先日のブラームスのインテルメッツォで、脱力感と申しましたが、このサティのジムノペディほど脱力感を感じさせてくれるピアノ曲は見当たらないので、一寸触れてみます。

「ジムノペディ」と言う名は特異な名で、その語源を解る人は少ないと想われます。私も知らなかったので、少し調べてみました。その語源は、「ギュムノパイディア」で、古代ギリシャの祭典の名称だそうです。それは青少年を集めて、裸にして踊らせ、アポロンやバッカスの神々をたたえる祭だったそうです。サティはこの祭を描いた壺を観る機会があったそうで、それにインスピレーションを得て、このピアノ曲を書いたそうです。
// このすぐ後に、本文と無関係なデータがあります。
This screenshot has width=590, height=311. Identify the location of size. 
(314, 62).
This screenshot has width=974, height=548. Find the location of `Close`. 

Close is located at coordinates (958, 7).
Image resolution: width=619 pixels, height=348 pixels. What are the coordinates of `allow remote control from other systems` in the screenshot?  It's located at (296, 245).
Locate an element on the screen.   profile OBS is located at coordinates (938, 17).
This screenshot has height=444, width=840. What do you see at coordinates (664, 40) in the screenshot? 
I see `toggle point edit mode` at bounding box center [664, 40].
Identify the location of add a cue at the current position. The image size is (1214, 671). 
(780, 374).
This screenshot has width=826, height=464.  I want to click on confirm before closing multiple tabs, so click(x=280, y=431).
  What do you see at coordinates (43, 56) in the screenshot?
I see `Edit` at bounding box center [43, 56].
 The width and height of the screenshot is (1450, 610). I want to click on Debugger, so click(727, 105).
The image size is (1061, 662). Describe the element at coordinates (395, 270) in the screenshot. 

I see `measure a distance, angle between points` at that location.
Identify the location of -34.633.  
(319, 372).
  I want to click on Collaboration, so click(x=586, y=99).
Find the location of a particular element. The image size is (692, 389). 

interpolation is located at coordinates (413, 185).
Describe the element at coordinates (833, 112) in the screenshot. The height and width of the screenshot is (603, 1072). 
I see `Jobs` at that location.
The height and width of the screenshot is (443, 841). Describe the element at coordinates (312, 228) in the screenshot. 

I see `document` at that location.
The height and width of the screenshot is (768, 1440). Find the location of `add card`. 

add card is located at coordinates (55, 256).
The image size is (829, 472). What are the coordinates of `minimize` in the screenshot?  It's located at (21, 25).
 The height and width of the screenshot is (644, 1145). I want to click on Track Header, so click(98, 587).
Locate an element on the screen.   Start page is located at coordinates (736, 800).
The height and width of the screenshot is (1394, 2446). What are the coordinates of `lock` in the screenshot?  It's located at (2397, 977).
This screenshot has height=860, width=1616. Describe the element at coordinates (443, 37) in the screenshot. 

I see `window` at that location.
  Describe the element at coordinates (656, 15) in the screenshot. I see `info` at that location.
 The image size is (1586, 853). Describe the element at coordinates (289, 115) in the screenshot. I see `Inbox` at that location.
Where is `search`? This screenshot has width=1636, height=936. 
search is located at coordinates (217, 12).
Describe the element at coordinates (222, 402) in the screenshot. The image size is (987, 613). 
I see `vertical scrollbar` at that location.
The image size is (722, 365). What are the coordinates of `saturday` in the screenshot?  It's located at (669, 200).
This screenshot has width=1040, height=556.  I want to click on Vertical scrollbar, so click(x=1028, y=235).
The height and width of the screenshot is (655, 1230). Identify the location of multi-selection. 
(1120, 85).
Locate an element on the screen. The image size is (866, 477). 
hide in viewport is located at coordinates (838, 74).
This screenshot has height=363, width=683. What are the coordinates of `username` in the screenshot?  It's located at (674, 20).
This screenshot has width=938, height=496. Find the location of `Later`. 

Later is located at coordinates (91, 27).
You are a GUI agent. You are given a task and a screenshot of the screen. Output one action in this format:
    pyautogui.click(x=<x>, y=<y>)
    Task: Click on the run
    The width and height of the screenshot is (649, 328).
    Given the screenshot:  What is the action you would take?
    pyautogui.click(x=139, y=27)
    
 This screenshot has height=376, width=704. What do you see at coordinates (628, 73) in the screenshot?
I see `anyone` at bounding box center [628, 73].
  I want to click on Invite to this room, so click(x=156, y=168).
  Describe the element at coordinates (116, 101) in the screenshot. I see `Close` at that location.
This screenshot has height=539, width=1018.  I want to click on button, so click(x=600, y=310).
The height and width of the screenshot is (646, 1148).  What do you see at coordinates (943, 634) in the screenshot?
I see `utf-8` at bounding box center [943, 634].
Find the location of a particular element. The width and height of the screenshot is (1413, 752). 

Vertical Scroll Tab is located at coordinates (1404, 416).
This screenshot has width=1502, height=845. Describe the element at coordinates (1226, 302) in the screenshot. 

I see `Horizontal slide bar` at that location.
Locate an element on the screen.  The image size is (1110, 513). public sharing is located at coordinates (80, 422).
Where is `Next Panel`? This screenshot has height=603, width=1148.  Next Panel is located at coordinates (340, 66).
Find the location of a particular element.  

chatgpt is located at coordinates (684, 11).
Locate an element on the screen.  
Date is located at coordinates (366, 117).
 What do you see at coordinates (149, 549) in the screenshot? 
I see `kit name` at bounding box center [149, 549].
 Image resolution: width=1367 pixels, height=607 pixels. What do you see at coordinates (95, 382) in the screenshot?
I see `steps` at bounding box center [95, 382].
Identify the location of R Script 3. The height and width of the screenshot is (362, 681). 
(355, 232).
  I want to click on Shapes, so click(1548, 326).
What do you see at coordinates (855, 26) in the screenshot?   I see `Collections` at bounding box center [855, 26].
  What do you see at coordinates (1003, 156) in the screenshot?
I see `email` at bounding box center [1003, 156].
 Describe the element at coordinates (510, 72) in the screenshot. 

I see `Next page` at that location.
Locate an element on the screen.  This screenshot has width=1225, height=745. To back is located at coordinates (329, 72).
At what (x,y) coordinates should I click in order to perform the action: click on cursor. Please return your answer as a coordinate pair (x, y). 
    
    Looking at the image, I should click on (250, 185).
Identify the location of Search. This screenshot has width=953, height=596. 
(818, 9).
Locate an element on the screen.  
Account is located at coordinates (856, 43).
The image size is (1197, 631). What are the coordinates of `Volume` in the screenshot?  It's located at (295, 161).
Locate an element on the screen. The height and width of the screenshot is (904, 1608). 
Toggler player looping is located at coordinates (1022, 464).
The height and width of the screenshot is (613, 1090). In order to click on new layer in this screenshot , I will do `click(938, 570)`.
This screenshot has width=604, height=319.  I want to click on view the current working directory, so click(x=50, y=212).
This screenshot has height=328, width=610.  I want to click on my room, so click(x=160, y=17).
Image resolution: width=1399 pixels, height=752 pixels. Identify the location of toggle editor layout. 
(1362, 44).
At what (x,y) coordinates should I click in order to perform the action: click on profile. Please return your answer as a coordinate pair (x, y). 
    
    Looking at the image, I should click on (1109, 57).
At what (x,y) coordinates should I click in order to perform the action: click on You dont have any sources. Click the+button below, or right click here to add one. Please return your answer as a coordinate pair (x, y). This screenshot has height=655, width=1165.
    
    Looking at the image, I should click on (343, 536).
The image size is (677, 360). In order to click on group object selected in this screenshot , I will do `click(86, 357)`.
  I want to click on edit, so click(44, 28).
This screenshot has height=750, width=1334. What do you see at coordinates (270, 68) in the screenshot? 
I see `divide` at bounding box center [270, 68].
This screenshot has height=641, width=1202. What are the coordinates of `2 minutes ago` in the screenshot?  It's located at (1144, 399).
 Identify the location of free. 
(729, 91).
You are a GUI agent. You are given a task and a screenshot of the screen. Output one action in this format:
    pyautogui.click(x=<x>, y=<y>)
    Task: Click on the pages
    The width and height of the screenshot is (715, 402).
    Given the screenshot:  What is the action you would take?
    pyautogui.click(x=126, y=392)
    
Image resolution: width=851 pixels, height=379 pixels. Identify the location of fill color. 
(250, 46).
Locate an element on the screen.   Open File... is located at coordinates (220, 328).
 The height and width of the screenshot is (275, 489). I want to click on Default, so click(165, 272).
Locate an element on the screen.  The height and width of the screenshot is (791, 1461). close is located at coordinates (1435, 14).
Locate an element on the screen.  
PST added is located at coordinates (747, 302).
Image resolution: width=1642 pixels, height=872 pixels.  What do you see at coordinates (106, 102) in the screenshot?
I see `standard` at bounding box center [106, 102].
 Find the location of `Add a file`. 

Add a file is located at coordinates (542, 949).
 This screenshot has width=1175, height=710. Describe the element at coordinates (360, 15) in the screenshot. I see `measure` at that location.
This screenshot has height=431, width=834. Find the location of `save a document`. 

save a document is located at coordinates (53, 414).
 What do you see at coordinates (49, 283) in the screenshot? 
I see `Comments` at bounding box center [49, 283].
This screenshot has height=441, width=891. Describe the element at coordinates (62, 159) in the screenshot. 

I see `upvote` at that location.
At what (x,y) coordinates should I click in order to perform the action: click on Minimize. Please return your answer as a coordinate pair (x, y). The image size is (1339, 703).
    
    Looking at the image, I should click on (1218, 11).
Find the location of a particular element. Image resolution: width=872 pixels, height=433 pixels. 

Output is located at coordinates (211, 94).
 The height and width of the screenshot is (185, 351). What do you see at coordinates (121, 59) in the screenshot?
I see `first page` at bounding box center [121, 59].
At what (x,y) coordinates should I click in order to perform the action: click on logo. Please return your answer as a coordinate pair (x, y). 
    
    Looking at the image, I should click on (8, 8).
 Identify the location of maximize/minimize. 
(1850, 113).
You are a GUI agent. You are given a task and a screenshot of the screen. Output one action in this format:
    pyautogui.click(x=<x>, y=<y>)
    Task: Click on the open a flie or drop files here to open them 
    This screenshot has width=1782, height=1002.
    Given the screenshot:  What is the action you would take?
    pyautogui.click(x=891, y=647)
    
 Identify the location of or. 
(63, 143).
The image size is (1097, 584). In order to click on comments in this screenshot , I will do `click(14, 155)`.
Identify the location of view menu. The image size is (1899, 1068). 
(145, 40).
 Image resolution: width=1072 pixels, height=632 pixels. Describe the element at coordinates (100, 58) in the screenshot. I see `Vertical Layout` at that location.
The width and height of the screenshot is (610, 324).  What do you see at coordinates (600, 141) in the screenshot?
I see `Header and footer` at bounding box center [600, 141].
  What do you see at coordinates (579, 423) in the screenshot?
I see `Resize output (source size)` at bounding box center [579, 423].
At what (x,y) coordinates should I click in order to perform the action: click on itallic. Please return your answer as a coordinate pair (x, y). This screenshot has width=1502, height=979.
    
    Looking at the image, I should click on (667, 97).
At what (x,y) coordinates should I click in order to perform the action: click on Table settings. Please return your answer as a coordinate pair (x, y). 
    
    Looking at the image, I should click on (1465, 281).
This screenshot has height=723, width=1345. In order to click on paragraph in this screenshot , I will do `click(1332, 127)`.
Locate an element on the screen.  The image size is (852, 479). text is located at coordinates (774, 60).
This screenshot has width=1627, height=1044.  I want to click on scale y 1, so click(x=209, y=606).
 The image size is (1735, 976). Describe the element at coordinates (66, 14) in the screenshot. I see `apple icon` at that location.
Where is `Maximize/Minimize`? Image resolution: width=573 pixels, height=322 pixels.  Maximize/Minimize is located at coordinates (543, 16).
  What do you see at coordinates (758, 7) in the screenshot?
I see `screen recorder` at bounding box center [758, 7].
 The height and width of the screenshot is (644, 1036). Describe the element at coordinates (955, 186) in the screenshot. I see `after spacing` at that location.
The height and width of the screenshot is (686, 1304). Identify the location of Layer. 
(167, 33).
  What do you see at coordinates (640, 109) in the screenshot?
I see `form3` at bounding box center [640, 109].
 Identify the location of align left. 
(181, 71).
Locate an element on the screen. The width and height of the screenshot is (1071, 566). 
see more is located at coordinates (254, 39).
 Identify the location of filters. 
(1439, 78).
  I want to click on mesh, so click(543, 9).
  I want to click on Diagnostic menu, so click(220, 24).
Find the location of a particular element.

サティは、音楽界の異端児と言われた男で、このジムノペディも従来の旋法では無く、グレゴリオ聖歌などの教会旋法を用いたピアノ曲です。故に独特で斬新な雰囲気を醸し出しています。引き算の音楽とも言われており、装飾音は皆無で、如何に音を少なくして、音楽を語るかに重点が置かれています。退廃的で気怠い、脱力感の音楽ですが、癒しに満ちています。私は好きです。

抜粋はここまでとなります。